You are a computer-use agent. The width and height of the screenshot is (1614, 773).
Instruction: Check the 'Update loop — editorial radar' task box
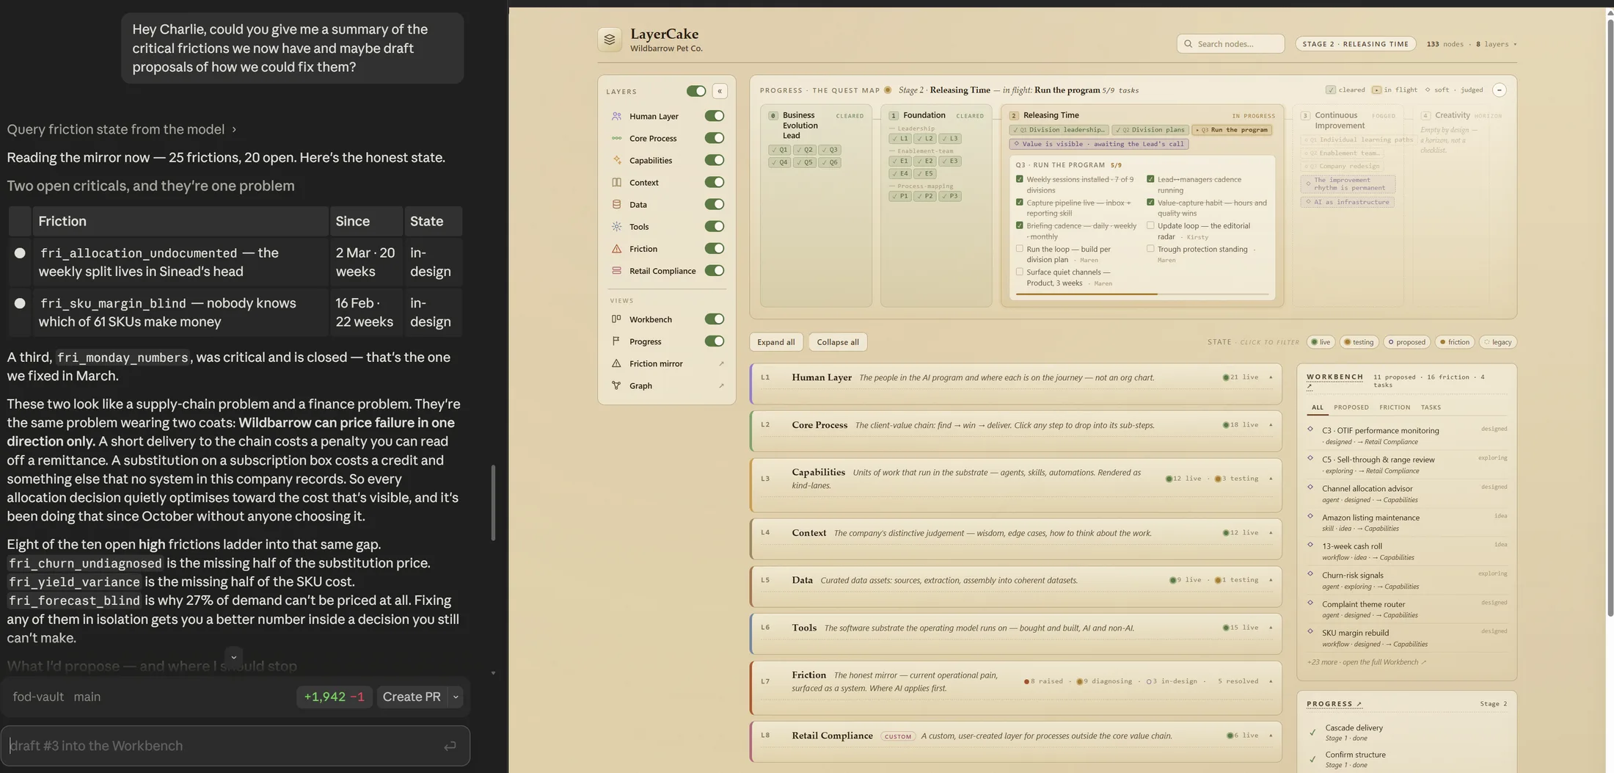point(1150,226)
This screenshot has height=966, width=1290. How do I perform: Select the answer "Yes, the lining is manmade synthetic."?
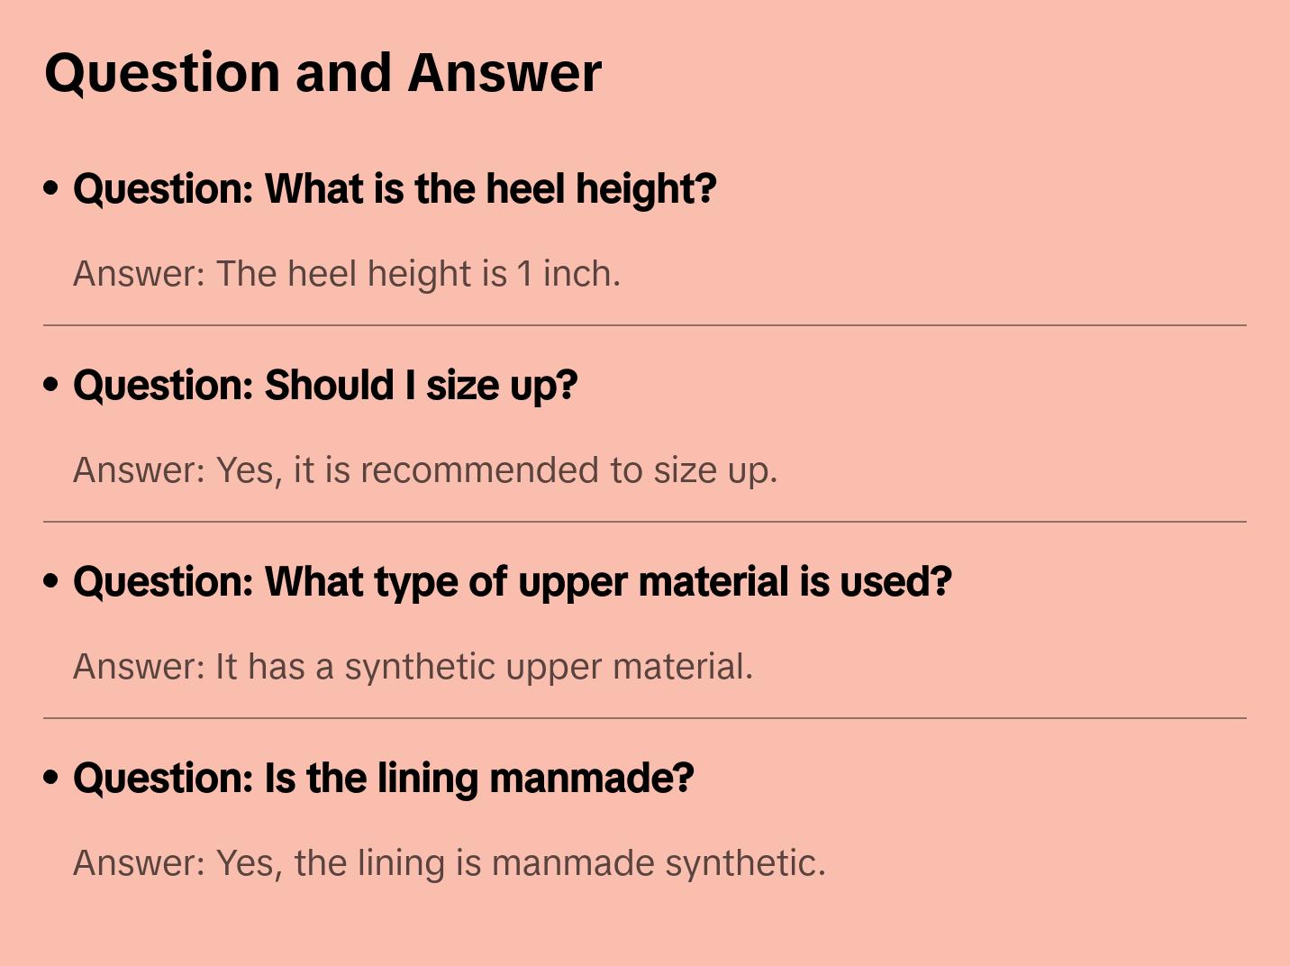click(449, 863)

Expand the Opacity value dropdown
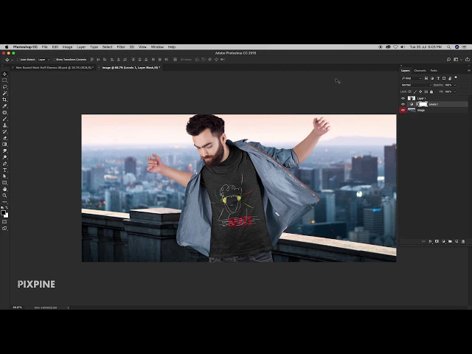click(x=454, y=85)
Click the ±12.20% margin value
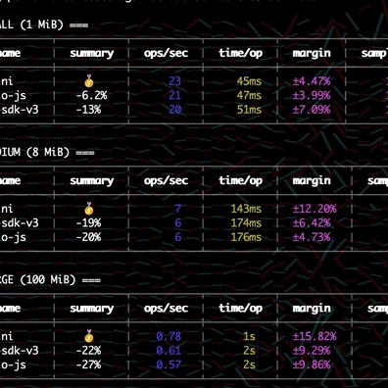Viewport: 388px width, 388px height. tap(315, 209)
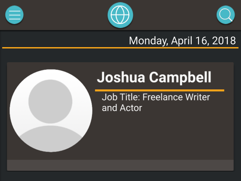
Task: Click the word Monday in date
Action: click(x=148, y=41)
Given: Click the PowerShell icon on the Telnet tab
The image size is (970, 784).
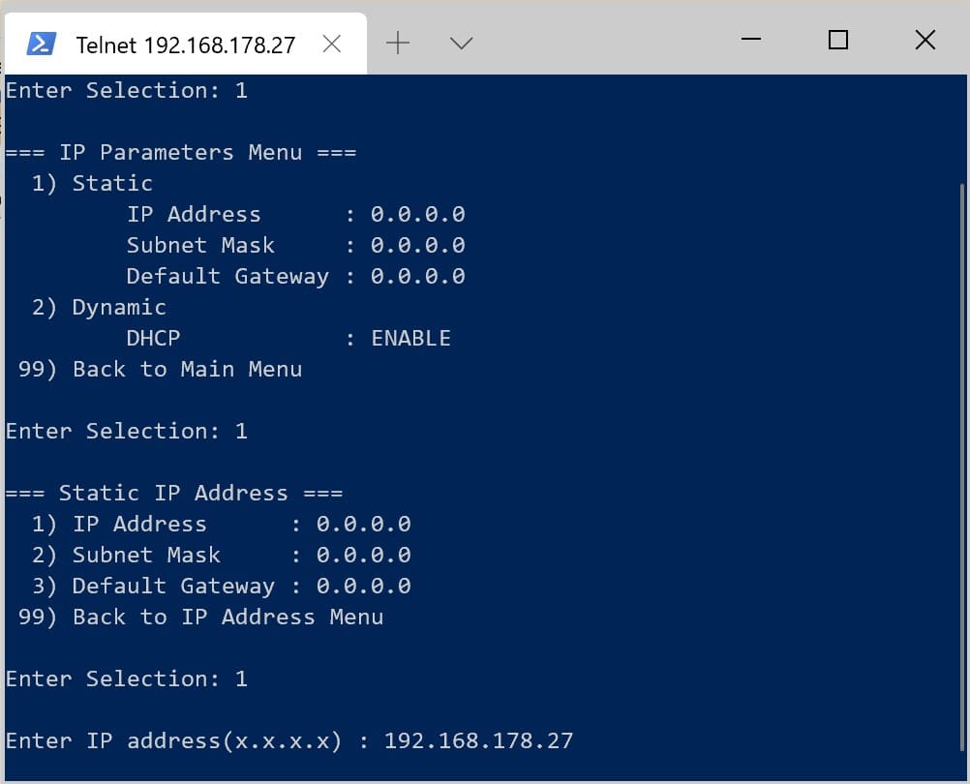Looking at the screenshot, I should click(x=42, y=44).
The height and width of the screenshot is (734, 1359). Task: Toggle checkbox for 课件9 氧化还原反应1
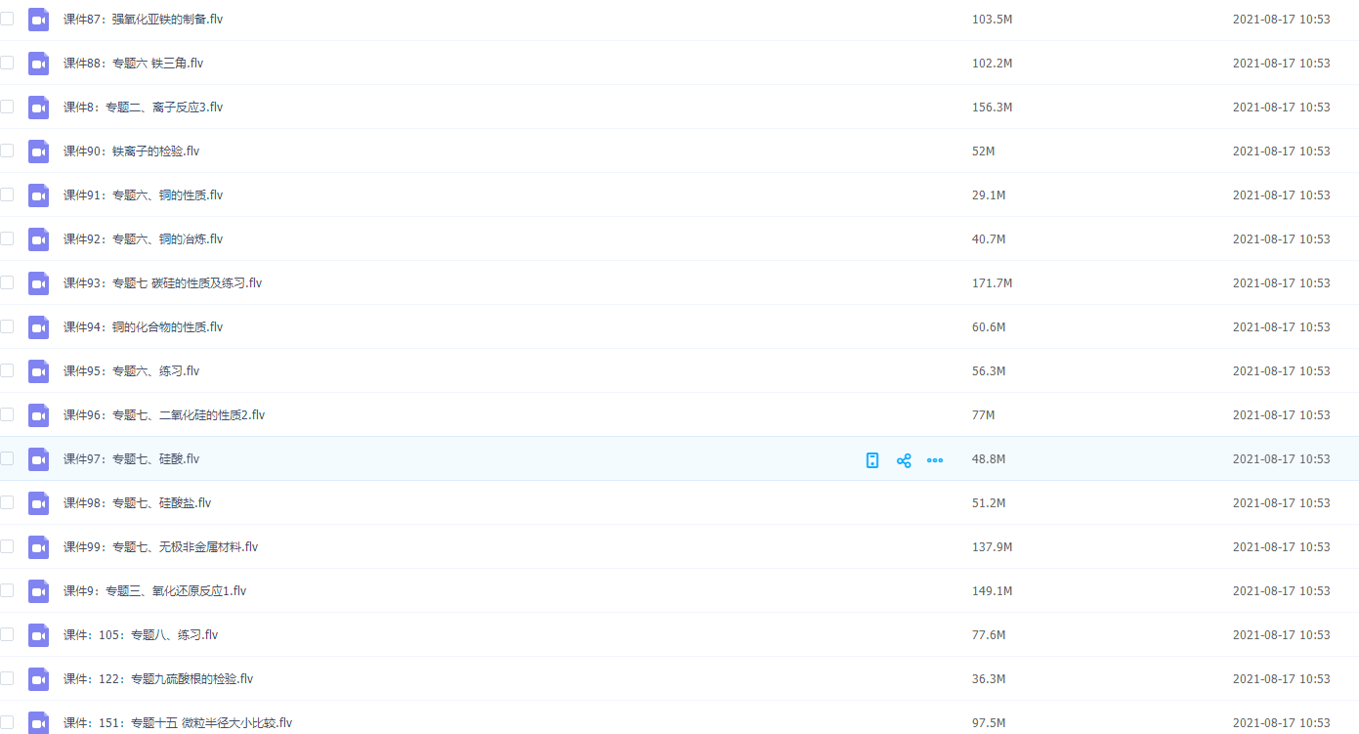[x=7, y=590]
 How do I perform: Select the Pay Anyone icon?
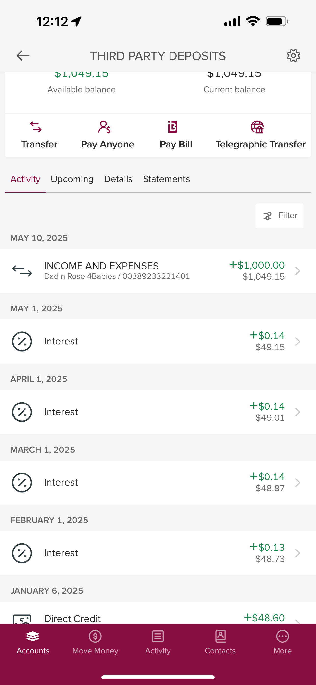(x=104, y=127)
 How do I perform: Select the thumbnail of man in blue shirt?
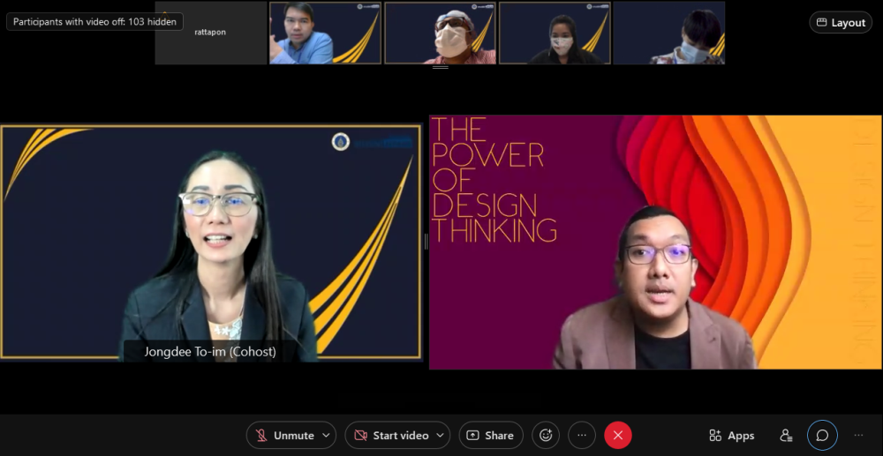[x=325, y=33]
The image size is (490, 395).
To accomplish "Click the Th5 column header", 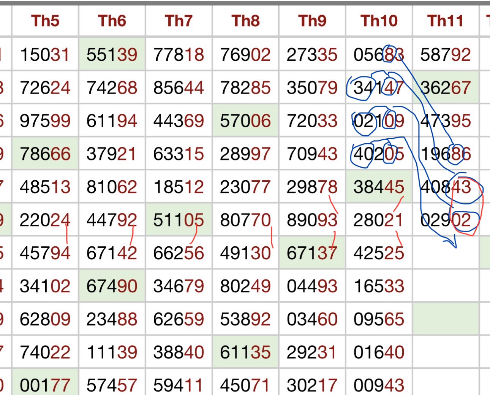I will pos(45,21).
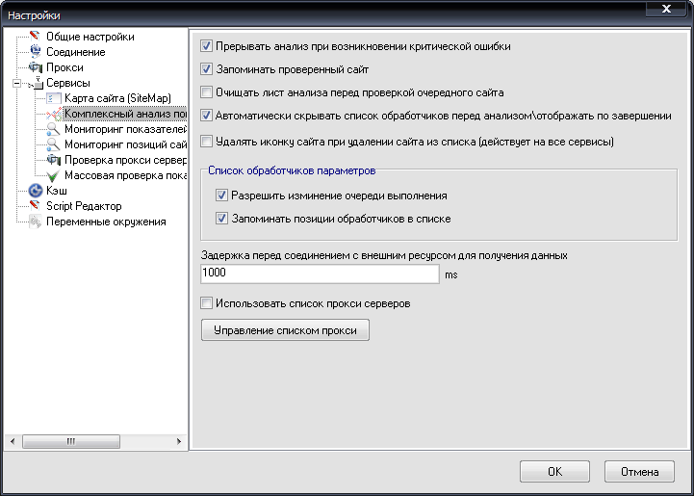Click the Массовая проверка green checkmark icon
This screenshot has height=496, width=694.
point(54,175)
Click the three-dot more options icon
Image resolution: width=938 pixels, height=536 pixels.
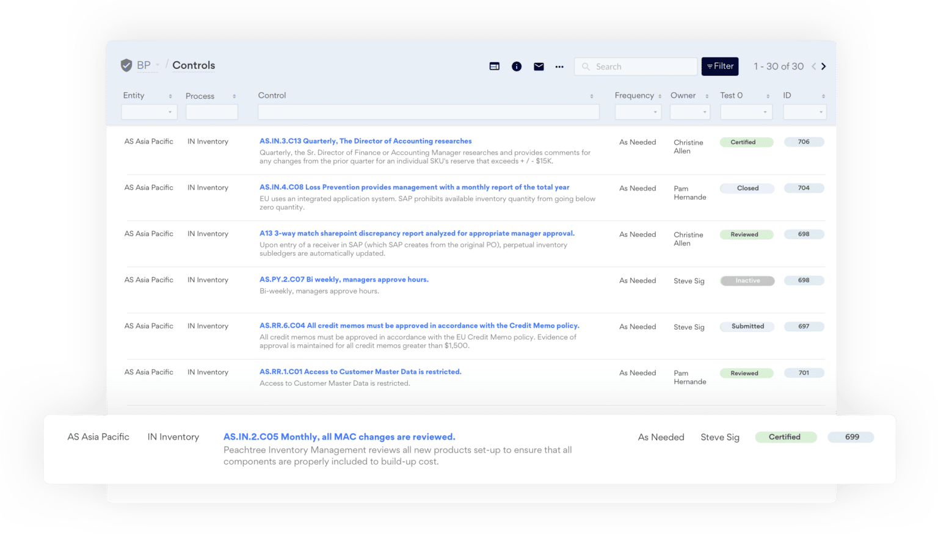tap(559, 67)
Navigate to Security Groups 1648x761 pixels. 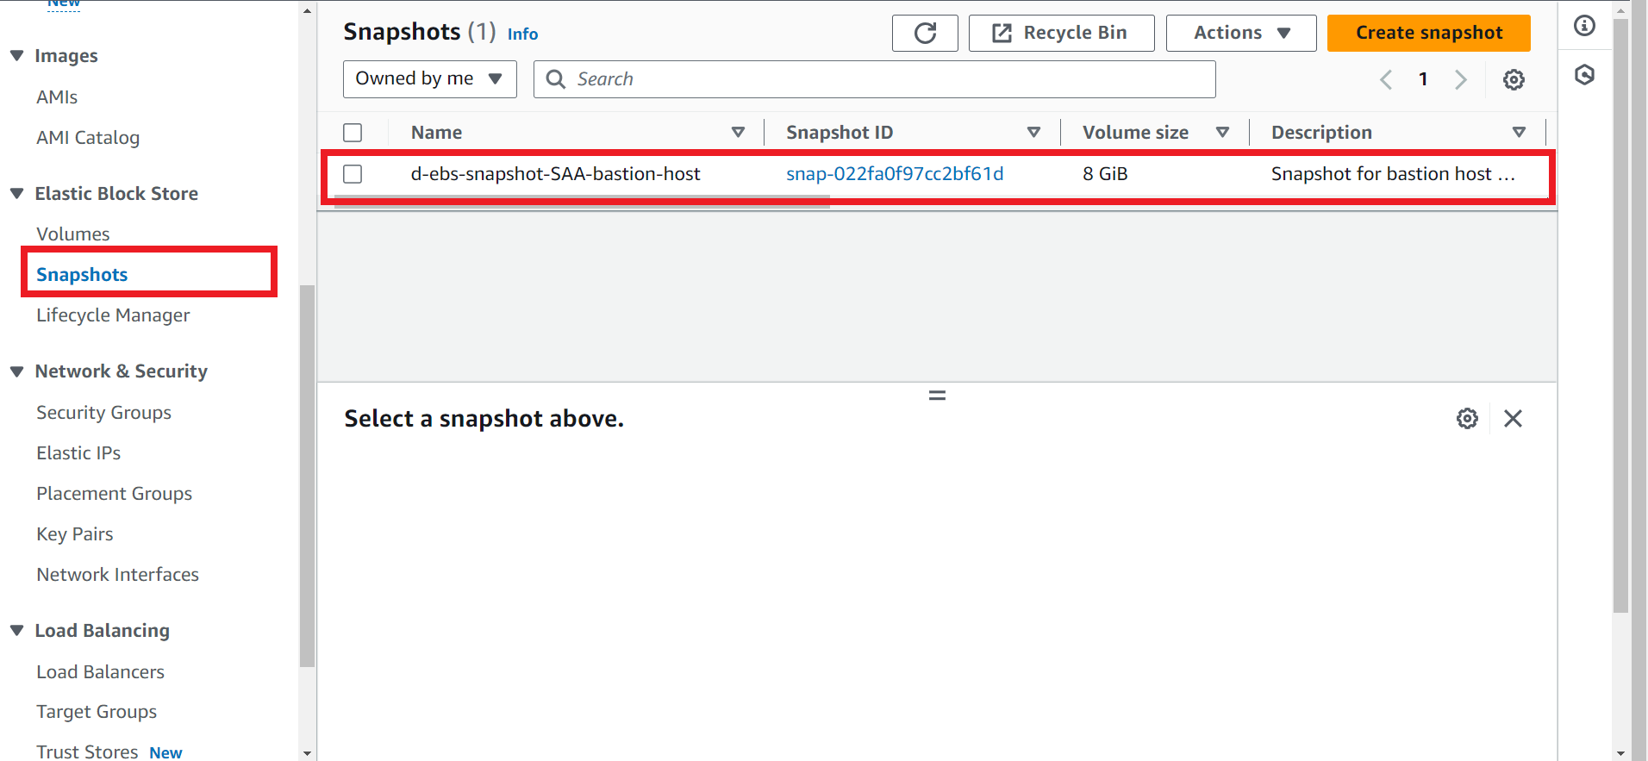[103, 413]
== == ==
Render the material from its beginning through the line that contains "click(x=454, y=85)" as a JSON list of strings, with one string per line and blank lines skipped. Leave the pictures out of the answer.

■ **ANSWER BELOW**:
[
  "You are a computer-use agent. The width and height of the screenshot is (1614, 773).",
  "Instruction: Check the 'Update loop — editorial radar' task box",
  "point(1150,226)",
  "This screenshot has height=966, width=1290. How do I perform: Select the answer \"Yes, the lining is manmade synthetic.\"?",
  "click(449, 863)",
  "Expand the Opacity value dropdown",
  "click(x=454, y=85)"
]